Source records:
* * * * * * *

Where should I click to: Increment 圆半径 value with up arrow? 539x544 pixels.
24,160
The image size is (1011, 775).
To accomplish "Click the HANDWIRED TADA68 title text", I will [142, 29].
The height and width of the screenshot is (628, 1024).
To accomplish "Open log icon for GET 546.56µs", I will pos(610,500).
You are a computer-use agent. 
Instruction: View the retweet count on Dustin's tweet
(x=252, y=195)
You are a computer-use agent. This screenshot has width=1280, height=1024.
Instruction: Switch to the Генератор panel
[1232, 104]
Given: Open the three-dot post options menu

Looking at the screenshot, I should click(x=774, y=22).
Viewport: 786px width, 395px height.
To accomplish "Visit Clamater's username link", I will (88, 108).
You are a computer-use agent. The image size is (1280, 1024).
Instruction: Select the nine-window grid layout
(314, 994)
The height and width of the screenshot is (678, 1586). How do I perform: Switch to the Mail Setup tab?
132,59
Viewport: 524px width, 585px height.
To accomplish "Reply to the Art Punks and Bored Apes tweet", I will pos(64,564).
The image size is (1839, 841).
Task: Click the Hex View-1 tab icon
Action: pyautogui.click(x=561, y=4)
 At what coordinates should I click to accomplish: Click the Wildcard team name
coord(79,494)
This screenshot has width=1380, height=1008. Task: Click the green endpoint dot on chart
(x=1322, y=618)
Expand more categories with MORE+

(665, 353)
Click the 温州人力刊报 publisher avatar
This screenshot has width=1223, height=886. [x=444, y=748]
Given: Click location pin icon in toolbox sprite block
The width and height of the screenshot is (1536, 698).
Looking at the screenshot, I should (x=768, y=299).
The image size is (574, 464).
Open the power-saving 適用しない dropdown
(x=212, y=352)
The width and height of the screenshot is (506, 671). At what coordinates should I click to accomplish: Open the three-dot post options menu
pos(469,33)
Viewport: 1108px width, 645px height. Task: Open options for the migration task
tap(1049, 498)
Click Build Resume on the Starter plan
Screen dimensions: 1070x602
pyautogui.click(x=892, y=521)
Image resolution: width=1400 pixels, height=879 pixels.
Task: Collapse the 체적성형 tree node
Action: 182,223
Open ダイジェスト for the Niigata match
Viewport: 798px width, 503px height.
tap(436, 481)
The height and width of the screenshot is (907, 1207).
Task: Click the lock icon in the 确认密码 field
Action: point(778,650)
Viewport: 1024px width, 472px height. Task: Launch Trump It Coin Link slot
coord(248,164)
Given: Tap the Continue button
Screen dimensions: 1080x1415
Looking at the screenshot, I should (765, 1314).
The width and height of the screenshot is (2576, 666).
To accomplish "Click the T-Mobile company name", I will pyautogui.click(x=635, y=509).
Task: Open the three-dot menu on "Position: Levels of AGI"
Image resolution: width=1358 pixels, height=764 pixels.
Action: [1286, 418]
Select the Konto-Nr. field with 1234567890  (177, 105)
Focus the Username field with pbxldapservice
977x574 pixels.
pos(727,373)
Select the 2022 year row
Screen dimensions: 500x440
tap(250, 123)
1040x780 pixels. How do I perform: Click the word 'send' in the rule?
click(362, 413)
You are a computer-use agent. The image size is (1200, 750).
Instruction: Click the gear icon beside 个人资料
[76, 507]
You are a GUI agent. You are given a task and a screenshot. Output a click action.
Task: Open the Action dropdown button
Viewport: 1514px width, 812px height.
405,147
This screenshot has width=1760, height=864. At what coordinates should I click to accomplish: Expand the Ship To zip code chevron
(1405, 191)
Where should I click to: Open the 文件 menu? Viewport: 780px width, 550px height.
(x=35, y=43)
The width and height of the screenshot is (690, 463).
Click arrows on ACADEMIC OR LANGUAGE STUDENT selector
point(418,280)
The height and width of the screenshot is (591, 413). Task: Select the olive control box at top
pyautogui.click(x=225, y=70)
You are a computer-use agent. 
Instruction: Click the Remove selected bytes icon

* * * * * * *

_Exercise_.
Which lines above hold the string "agent"? Show each of them.

_Result_.
You are a computer-use agent. 
You are a computer-use agent. This screenshot has width=1280, height=1024.
You are a computer-use agent. The image size is (1280, 1024).
You are a computer-use agent. The image size is (1200, 750).
You are a GUI agent. You are given a task and a screenshot. Output a click action.
You are a computer-use agent. 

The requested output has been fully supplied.